In a small pot, heat the cream on medium heat until little bubbles start to form and steaming. Do not boil.
Preheat the oven to 325 degrees.
Remove from heat and stir in vanilla and spices. Let sit for 15-20 minutes to infuse with flavor.
While the cream cools, separate the egg yolks and place in a medium large bowl. Whisk the yolks vigorously until pale in color, about 3 minutes.
Whisk in ¼ cup of sugar and whisk vigorously again until pale and frothy. Another 3 minutes.
Strain the cream with a mesh strainer into a glass or cup with a pour spout. I use a glass pyrex measuring cup.
While whisking constantly, add in the warm cream slowly to temper the eggs.

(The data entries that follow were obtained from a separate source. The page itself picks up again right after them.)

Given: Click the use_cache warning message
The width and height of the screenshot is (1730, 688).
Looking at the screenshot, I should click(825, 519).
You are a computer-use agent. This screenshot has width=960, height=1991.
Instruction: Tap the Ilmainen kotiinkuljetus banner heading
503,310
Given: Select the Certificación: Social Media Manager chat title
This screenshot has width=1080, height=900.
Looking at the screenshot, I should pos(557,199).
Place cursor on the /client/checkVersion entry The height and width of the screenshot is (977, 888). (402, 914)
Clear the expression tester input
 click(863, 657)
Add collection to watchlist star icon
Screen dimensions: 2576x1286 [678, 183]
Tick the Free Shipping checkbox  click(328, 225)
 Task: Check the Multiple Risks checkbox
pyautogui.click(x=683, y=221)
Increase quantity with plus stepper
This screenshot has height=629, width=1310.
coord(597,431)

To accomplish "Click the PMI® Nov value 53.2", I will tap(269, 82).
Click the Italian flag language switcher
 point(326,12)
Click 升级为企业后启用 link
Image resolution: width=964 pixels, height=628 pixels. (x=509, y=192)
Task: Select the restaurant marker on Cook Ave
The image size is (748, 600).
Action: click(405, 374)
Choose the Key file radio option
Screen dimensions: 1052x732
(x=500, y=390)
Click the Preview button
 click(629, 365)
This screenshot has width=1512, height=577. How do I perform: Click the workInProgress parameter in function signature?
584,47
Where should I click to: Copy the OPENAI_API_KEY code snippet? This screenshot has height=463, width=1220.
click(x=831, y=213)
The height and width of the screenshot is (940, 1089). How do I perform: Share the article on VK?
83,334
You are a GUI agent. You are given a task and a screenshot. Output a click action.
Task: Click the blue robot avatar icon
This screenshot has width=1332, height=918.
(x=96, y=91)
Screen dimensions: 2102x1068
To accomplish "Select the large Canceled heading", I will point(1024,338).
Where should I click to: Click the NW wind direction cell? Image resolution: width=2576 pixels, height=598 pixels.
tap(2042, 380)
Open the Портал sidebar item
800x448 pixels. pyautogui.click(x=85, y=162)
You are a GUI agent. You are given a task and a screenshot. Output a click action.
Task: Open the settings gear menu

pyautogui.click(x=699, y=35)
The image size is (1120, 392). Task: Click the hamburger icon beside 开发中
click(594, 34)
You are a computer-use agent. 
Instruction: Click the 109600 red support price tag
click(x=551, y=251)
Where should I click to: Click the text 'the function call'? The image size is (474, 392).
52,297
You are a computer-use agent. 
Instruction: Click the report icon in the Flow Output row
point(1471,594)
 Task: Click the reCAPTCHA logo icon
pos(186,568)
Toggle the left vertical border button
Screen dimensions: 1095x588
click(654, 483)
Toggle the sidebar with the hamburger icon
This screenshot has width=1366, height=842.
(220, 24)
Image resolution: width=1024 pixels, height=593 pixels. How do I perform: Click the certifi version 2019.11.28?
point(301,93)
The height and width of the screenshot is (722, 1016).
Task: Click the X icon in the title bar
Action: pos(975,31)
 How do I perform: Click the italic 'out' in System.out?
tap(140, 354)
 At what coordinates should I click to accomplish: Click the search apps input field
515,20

If you go too fast it will cook the yolks and form clumps. Pour a small, steady stream into the whisk for at least one cup of the cream.
Scrape and discard any bubbles that are on the top of the custard to make sure it will be very smooth.
Once more, using a mesh strainer, pour the custard into a glass with a pour spout. Scrape any more bubbles or foam that rises to the top.
In a deep baking dish, arrange 4 ramekins so they are not touching. Pour the custard into each ramekin equally.
Fill the baking dish with boiling water so that it comes up 3/4 of the ramekin.
Bake for 45-50 minutes until the custard is set but still jiggly.
Place on a cooling rack and cool completely before refrigerating.
Cover each ramekin with plastic wrap and refrigerate for at least 4 hours or up to 3 days.
When ready to eat, spoon a tbsp of sugar onto the custard. Torch the sugar until it liquifies and becomes golden. Serve immediately.